Dive Brief:
- Johnson Controls grew orders in the Americas 56% year over year thanks to robust systems and service growth, and helped by strong performances in the data center, life sciences and mission-critical verticals, according to the company’s fiscal Q1 earnings report, released Wednesday.
- Sales revenue in the region grew 6% year over year to $3.8 billion, led by strength in its applied HVAC and controls businesses, which fueled a 22% increase in its order backlog to $13.3 billion, the company reported. Its Americas services sales revenue grew 10% year over year, with a 4% rise in systems revenue, according to the company’s earnings presentation.
- “We are building a faster-growing, more profitable, and more disciplined company that is easier to run,” Johnson Controls CEO Joakim Weidemanis said on the company’s Feb. 4 earnings call. “You can see that impact clearly in the places where technology demonstrates its value today: energy efficiency and decarbonization.… In an increasingly energy-constrained world, where energy costs continue to rise, our customers are under pressure to manage energy more effectively, reduce their carbon footprint, but also need strong operational returns.”
Dive Insight:
Johnson Controls’ systems orders grew 84% year over year in its Americas region, leading to a 26% increase in its systems backlog in the quarter. A sharp increase in the company’s fiscal first quarter was largely due to success in the technology-intensive data center environment, Weidemanis said. He noted that as architectures continue to change across AI and high-density compute environments, significantly greater thermal and energy management requirements will persist.
“Managing energy consumption while sustaining performance is essential, and that is exactly where our technologies remain critical,” Weidemanis said. “Against that backdrop, our data center momentum reflects not only strong demand from existing customers but also success in reaching new customers as our differentiated solutions gain traction.”

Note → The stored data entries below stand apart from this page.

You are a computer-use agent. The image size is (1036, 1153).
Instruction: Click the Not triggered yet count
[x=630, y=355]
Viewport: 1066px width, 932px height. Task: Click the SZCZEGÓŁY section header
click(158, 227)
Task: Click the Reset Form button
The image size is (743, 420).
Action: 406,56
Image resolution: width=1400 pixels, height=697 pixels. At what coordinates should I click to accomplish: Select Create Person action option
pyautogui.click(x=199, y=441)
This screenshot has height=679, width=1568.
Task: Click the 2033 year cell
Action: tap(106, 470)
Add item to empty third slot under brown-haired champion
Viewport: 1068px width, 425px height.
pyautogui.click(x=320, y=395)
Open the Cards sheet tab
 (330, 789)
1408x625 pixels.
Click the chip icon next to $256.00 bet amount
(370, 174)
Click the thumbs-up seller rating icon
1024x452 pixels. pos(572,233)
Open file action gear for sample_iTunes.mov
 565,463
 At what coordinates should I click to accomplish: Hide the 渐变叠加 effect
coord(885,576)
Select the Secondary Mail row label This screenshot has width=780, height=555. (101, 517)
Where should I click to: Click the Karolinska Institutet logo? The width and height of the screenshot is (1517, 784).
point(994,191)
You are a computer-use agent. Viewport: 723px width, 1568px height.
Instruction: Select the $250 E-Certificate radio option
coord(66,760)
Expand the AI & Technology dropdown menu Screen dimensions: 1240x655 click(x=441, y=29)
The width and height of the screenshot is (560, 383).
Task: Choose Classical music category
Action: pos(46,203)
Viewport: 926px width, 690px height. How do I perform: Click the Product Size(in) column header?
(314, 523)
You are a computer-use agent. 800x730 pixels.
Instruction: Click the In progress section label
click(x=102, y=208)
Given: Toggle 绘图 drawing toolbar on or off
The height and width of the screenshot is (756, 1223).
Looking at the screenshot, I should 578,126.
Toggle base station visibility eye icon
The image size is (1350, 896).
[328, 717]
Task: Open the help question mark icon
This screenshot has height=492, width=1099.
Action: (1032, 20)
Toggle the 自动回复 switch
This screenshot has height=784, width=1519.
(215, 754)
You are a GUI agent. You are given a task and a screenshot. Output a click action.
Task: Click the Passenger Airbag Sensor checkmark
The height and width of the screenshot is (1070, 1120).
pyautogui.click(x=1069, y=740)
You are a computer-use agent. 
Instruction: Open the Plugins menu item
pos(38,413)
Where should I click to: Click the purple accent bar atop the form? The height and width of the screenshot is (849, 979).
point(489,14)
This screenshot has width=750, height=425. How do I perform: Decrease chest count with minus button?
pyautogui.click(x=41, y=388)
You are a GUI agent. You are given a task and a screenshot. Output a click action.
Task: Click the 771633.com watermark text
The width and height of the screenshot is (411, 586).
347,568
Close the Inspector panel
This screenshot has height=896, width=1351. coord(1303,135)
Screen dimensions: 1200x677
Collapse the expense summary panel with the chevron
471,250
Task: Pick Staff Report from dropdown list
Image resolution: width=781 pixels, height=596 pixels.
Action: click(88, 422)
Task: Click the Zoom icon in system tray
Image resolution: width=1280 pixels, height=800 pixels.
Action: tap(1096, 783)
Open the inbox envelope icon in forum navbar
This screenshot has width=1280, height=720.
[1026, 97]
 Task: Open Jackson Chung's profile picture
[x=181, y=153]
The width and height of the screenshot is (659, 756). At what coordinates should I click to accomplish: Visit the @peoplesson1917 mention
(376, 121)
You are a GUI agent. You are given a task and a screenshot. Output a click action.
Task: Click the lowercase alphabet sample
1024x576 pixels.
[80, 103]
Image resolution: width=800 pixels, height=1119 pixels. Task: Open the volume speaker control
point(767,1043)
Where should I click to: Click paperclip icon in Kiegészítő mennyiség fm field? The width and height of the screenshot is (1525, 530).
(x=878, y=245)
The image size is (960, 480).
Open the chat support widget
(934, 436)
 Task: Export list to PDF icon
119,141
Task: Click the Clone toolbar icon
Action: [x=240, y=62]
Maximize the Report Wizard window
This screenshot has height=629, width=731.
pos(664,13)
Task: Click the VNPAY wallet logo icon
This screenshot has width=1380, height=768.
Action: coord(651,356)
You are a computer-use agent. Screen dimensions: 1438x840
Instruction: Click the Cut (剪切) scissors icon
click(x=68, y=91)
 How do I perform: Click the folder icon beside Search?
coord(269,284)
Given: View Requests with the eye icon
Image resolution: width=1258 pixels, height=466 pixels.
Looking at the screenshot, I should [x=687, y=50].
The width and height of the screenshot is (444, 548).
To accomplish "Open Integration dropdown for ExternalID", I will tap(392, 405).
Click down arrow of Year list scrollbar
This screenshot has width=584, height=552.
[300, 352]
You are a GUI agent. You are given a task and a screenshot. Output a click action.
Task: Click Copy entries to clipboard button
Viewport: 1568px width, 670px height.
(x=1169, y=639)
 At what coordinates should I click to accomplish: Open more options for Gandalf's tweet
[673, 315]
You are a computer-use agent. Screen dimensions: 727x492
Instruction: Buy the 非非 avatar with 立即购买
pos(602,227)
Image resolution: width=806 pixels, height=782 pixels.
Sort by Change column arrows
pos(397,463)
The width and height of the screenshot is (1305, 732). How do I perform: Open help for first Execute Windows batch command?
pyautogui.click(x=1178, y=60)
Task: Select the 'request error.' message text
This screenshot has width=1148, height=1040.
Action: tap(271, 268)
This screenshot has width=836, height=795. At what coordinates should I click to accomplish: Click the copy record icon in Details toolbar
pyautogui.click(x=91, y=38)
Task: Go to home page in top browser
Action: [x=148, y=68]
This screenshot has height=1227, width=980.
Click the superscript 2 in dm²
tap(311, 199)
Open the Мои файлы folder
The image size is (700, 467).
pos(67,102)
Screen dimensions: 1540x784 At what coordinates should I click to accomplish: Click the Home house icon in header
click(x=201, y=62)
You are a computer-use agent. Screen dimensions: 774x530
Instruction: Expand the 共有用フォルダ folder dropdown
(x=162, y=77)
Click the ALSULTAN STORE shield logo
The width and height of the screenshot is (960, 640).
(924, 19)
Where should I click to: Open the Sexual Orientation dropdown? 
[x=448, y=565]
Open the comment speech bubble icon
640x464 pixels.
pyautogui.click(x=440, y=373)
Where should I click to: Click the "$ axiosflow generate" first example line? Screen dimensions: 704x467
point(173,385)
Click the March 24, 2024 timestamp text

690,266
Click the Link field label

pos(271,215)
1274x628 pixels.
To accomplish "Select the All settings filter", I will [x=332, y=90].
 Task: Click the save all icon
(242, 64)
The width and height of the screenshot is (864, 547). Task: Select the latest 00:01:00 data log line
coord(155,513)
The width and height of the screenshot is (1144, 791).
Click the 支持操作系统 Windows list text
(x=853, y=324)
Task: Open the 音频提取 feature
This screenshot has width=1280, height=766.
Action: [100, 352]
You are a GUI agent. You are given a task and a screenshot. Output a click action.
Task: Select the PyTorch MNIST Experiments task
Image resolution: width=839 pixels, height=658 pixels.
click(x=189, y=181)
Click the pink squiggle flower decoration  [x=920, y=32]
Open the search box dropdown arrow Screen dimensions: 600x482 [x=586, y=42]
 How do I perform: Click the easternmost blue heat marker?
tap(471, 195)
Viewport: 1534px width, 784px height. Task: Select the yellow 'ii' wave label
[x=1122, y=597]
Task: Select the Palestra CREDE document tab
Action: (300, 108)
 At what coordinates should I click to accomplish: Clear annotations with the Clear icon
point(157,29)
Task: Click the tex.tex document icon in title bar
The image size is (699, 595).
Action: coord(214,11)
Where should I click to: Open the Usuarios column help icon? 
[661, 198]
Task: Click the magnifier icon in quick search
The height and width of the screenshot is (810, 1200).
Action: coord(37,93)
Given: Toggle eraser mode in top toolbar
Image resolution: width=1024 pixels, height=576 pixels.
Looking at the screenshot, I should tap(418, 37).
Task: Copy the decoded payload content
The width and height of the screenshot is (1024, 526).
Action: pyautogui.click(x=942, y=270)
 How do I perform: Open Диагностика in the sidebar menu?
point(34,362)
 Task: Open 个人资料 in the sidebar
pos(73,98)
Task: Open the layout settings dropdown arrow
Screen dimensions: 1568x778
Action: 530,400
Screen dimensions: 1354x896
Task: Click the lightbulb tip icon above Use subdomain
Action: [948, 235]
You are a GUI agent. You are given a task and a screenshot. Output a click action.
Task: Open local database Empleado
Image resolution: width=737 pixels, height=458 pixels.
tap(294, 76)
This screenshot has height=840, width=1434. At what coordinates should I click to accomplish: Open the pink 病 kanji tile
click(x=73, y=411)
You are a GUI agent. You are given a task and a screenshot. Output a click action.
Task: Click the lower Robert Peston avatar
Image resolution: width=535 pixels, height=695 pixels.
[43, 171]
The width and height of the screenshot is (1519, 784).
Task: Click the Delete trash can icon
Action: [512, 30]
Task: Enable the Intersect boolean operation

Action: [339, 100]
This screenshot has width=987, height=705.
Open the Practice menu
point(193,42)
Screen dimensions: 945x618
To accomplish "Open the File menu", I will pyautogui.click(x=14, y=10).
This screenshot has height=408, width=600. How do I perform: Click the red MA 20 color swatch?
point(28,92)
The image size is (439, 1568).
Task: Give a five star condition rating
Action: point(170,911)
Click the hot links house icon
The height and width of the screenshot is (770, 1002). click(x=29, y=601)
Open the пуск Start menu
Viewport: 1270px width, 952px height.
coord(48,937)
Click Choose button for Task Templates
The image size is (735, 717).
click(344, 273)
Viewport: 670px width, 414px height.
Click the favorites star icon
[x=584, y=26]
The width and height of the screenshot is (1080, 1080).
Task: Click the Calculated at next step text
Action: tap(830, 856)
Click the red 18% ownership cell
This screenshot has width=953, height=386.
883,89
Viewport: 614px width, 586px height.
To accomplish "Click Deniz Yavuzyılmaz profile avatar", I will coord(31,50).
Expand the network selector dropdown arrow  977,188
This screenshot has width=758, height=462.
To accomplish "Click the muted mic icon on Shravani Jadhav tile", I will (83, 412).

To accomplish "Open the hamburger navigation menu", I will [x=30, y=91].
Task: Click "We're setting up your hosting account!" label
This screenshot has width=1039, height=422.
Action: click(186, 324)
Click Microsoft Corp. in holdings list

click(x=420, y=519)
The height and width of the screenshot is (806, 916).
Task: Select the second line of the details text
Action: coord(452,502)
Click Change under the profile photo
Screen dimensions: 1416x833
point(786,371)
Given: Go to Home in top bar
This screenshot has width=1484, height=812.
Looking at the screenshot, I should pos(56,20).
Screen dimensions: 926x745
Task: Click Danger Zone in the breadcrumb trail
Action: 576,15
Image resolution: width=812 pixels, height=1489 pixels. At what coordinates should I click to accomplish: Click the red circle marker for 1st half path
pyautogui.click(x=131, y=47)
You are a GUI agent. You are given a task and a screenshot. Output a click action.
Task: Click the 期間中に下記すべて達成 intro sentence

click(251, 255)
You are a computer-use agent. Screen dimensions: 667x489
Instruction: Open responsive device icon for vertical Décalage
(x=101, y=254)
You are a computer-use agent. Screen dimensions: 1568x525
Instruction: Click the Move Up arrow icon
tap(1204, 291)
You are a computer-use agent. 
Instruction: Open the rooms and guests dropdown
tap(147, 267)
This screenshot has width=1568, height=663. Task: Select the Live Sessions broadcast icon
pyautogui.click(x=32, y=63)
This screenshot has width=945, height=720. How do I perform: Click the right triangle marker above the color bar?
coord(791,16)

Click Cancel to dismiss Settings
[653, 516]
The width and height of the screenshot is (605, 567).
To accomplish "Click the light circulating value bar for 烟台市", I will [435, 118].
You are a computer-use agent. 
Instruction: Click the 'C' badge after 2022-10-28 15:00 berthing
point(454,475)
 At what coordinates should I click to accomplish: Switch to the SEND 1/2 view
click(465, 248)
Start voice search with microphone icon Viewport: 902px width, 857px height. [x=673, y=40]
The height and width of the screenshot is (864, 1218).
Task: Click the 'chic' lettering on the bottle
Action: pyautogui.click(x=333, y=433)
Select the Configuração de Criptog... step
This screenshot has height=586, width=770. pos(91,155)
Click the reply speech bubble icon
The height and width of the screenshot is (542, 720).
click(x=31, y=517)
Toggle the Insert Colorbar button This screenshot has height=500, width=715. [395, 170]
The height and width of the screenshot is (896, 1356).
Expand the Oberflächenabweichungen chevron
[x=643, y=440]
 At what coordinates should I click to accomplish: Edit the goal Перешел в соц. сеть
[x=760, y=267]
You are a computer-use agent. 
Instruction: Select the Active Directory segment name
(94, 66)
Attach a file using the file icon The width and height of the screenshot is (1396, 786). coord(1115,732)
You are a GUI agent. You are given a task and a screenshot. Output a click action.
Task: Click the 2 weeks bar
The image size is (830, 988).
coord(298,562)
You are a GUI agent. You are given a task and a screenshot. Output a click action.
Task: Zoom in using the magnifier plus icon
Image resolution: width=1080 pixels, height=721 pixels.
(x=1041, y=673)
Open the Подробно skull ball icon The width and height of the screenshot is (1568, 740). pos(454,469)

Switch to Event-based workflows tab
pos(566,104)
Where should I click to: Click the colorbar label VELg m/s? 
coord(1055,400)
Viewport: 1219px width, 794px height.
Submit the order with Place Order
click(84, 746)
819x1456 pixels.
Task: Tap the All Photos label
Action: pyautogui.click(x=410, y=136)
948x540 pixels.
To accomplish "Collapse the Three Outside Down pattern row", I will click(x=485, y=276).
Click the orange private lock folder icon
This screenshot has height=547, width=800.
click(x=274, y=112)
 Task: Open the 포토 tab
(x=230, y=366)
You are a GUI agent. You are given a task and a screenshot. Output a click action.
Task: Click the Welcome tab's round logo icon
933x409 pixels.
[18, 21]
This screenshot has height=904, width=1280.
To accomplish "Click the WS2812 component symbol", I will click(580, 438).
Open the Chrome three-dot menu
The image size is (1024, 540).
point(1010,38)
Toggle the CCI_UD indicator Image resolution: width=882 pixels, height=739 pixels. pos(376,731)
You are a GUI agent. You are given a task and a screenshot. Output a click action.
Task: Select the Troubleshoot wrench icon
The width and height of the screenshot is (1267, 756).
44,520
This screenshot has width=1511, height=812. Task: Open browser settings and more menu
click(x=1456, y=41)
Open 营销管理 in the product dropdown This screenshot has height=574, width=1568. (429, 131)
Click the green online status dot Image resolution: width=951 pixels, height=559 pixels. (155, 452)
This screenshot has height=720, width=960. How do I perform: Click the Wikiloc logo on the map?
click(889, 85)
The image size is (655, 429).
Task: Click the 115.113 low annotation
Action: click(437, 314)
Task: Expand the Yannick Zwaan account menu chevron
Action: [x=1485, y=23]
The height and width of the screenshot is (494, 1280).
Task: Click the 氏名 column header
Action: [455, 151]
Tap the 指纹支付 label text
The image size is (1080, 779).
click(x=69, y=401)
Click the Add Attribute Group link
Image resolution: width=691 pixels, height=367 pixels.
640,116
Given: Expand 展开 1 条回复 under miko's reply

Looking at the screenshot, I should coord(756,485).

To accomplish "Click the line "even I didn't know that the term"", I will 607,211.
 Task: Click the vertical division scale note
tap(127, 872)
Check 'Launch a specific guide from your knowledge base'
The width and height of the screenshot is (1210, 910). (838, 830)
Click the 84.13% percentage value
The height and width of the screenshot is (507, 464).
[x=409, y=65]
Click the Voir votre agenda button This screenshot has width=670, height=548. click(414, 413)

The CEO pointed to Johnson Controls’ close work with NVIDIA, where it is applying thermal management and control expertise to support next-generation AI compute environments, resulting in a recently released reference guide that models the full thermal chain and outlines scalable high-performance cooling architectures for an emerging class of “AI factories.”
The company also released two new chillers this week aimed at expanding its leadership in the high-density data center cooling market, Weidemanis said.
The first, the YORK YK-HT two-stage economized centrifugal chiller, is engineered for data centers and large industrial, pharmaceutical and healthcare campuses and operates with condenser leaving fluid temperatures up to 165 degrees Fahrenheit and up to 110 Fahrenheit of lift, the company said in its product announcement. The chiller delivers the industry’s widest operating range from a single driveline, which supports efficient closed-loop heat rejection with dry coolers and enables heat-pump and heat recovery applications, the company said.
By reusing thermal energy that would otherwise be wasted, the system can offset more than 35 MMBtu per hour, equivalent to the heating demand of approximately 350 single‑family homes per hour, while lowering carbon emissions and reducing energy costs, it said.
The second chiller, the YORK YDAM air-cooled magnetic bearing centrifugal chiller, is purpose-built to overcome the complex space and site challenges in high-density, multistory data centers that are becoming more common due to land constraints, the company says. The chiller has 3.5 megawatts of cooling and delivers up to 20% more capacity density in a footprint that is more compact than competing solutions — and fits on a 53-foot flatbed, making it easy to ship, Johnson Controls said.
“Multistory data centers and AI factories are becoming more common, increasing the density of the white space (where the racks live) by up to 10 times,” Johnson Controls said in its release Wednesday. “Data center leaders therefore need higher density thermal management solutions to fit a shrinking roofline.”
These new chillers will be supported by the company’s new Smart Ready Chiller digital service, which Weidemanis said provides 10 times the insights over a standard remote connected chiller. “This gives us and our customers deeper insights from day one,” he said, “allowing us to shift more customers into proactive, recurring service relationships that improve reliability, reduce unplanned downtime, and lower life cycle costs.”
In addition to data centers, the company saw strong order growth in the life sciences sector and mission-critical verticals, Weidemanis said.
“With the rise of biologics-based therapies, the manufacturing environments are materially different … and that's why large pharmaceutical manufacturers are building new plants in many parts of the world,” Weidemanis said. “And the indoor operating conditions that they require to be able to effectively manufacture these biologics-based drugs really require very strong thermal management, which is not just HVAC, but also controls.”
The large campuses operated by these companies, with thousands of employees moving in and out every day, also requires other solutions from Johnson Controls portfolio, encouraging further progress in the life sciences sector, Weidemanis said. “So [we’re] very encouraged by our continued progress in life science.”